***** QUOTED PASSAGE
The other big difference is that, when the AH1N1 happened, I was finishing high school. The contingence, at best, I was occupied great part of my time because I didn't have much of an option - it was either studying for online exams (including finals) and doing the last bits of homework that our teachers would handle to give us... in their best abilities to do so. Fortunately, I think, the contingence fell in a time where Spring Break was going on, we were having finals in... May, I think? So it was a bit of vacation, stuck in the apartment we were living, in a city where there wasn't really that much incentive to go out, either. There... really wasn't much going on besides getting online and see what the world has been doing (at the time, I had Twitter and I was just getting started on Tumblr, and was still going to message boards *sigh*). So, yeah, it's kinda a bit hazy to me nowadays to remember what else I was doing.
As an adult, however... this new contingence is hitting me in the worst places.
I don't have an stable job, for starters, and I have been doing most of my jobs at "home office", so I do have a NEED to get out from my house at times... the thing is, I barely do so because I don't have that much of a motivation to go out either - I don't have friends, and my only "satisfactory" outing is just going to the nearby convenience store to get a treat (a coffee and some baked goods) weekly (also because I have to use my debit card, if not, the bank takes interests and taxes...). From there and out, I don't have many reasons to do so - most of the places I usually went to years ago are non-existent, cafés and the like? Not as nearby as one would think (I don't drive, public transport is expensive). I don't drink alcohol. Again, I really don't have friends to spend my time with.
HOWEVER, there are times that I HAVE to get out of the house. This whole thing is going to make me nuts :))).
**********
***** DATASET SECTION
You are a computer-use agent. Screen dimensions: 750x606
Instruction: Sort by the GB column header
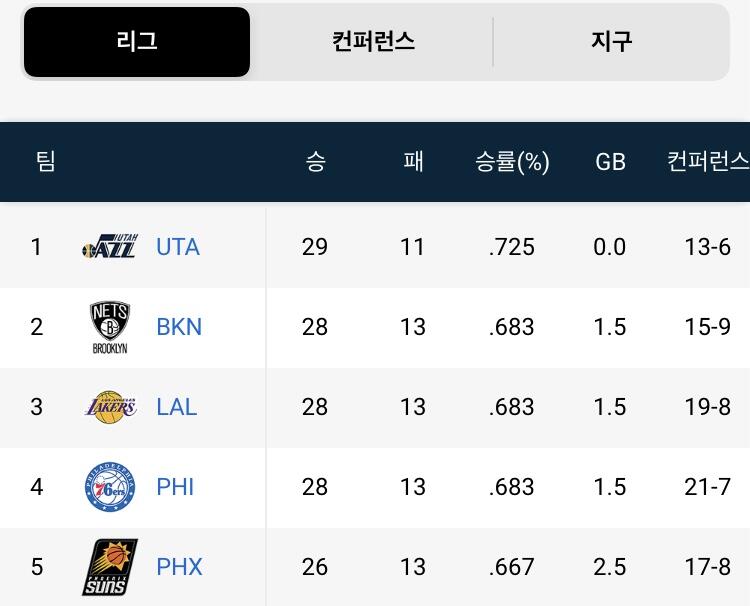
**********
ASSIGNMENT:
Pick up the personal post comparing the AH1N1 contingency with the new one and continue it after its last sentence.

ANSWER SPACE:
Having an unstable job is also that - pretty unstable. Right now, sending applications for a stable one feels... useless, I guess? I'm not entirely sure if the ones I would apply for are going for "home office-like" work, even if it's the last thing I would want to go through, in all honesty. I need the human contact of others at times, I don't wanna keep me away from that, even more in the long term. *sigh*
This is goign to sound selfish - but at the same time, in the middle of all this... it kinda hurts seeing how the currency exchange rate has been going in the entire month. I'm selfish in saying this, it really sucks. I really want to spend in stuff that I like, and unfortunately most of what I purchase is imported. My excellent timing is excellent as always - amazingly horrendous. The world keeps walking on its own, even if it's horendous to me and the people around me. Something that looked affordable a month ago, is getting even more expensive as time goes on. Aaaaaand that sucks too...! Expensive is still expensive, but even more. And I KINDA promised myself to not spend more than I did this month... and then! Just then! My heart of a fan is trembling and tempted about a photobook, and the kind of fan I am, well, I CANNOT let it go. For this, instead of procrastinating the preorder, I decided on a limit term before things start to get WORSE (talking about currency exchange rates' bets/risks - it might get AWFUL), but I might make it EVEN more sooner because I'm scared and I don't wanna risk it (and it's a preorder/reservation - it comes out in three months). ...Can someone take me back to last year? When things weren't this dark yet?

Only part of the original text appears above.